Problem vs. Addictive Behavior
Human beings are designed to survive. We are built to avoid conflict, conserve energy, avoid pain, and seek pleasure. We seek ways of feeling “better” to cope with stress related to unpleasant experiences; tending towards behaviors that feel soothing and eliminate discomfort.
These “maladaptive coping” behaviors, however, are short-term relief oriented “fixes” and are generally not helpful in the long-run. In fact, they often end up creating more problems, suffering and stress.
But when do these attempts to feel better cross the line and become problematic? Any time we repeat a behavior we make way to do it again at another time. Repetition leads to the development of habits, and over time, habits become part of our lifestyle.
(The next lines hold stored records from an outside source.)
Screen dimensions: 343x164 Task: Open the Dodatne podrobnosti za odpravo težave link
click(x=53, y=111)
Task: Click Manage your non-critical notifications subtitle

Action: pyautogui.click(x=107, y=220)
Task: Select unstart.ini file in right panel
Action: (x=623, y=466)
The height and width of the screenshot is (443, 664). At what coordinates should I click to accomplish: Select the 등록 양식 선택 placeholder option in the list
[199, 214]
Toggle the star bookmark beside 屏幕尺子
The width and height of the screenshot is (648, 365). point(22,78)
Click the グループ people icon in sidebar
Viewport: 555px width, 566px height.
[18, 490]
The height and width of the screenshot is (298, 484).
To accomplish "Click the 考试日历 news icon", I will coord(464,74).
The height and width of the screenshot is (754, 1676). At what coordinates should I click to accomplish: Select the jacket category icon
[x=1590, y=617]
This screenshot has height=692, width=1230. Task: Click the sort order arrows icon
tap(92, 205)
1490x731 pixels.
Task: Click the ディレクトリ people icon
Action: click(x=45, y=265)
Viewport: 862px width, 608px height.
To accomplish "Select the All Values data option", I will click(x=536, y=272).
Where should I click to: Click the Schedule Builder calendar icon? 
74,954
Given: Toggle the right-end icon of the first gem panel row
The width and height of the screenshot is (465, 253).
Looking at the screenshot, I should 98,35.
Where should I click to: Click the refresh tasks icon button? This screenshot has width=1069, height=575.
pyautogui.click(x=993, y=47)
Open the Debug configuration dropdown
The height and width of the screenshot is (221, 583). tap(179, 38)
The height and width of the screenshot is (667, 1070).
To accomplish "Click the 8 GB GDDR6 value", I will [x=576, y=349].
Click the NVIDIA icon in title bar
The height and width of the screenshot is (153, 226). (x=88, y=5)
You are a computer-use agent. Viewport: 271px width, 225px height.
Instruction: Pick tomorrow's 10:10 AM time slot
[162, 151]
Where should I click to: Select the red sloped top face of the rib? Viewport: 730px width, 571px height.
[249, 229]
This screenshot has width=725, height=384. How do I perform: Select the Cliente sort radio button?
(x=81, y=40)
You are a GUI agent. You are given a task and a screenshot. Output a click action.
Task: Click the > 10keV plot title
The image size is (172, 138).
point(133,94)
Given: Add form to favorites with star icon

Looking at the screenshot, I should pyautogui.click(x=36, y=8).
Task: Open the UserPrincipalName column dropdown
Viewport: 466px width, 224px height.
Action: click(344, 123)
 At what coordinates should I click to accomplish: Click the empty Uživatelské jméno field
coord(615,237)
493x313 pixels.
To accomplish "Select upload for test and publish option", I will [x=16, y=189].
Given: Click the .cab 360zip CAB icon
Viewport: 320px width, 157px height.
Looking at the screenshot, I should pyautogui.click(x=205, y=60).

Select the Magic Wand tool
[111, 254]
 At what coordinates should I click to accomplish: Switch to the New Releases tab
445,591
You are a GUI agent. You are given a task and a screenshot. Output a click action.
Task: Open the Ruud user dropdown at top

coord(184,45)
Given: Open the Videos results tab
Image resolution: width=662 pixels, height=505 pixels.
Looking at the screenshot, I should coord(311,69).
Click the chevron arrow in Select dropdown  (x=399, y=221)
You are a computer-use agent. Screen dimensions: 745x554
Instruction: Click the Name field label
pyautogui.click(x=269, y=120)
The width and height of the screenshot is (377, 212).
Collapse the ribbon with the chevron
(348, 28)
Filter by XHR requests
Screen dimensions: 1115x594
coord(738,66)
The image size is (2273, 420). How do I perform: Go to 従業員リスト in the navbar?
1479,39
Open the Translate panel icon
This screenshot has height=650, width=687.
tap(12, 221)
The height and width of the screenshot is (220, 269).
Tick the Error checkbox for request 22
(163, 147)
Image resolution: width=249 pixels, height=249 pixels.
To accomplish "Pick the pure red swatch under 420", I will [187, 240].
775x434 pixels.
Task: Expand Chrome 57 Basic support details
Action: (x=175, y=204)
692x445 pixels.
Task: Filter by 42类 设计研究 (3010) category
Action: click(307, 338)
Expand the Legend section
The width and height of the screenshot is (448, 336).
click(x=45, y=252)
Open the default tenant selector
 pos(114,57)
Lifestyle behaviors become part of our everyday lives and identity.
Lifestyle behaviors that are positive add structure, focus and meaning. For instance, our daily rituals of waking, washing, and eating. We also have holidays and family gatherings, which could be pleasant and positive rituals. However, addictive ritual is very different.
Addiction is about dependency and causes a loss of behavioral control – the feeling of becoming powerless. Addiction can be as subtle as overeating or as intense as binging on alcohol, drugs, gambling or sex. Regardless of the kind of addiction, it is harmful to one’s health as well as the health of those around them. Addiction carries intensity – a deep craving, desire and urgency.
Two Types of Addictions
There are two main categories of addiction: 1. Substance Addiction, and 2. Process Addiction.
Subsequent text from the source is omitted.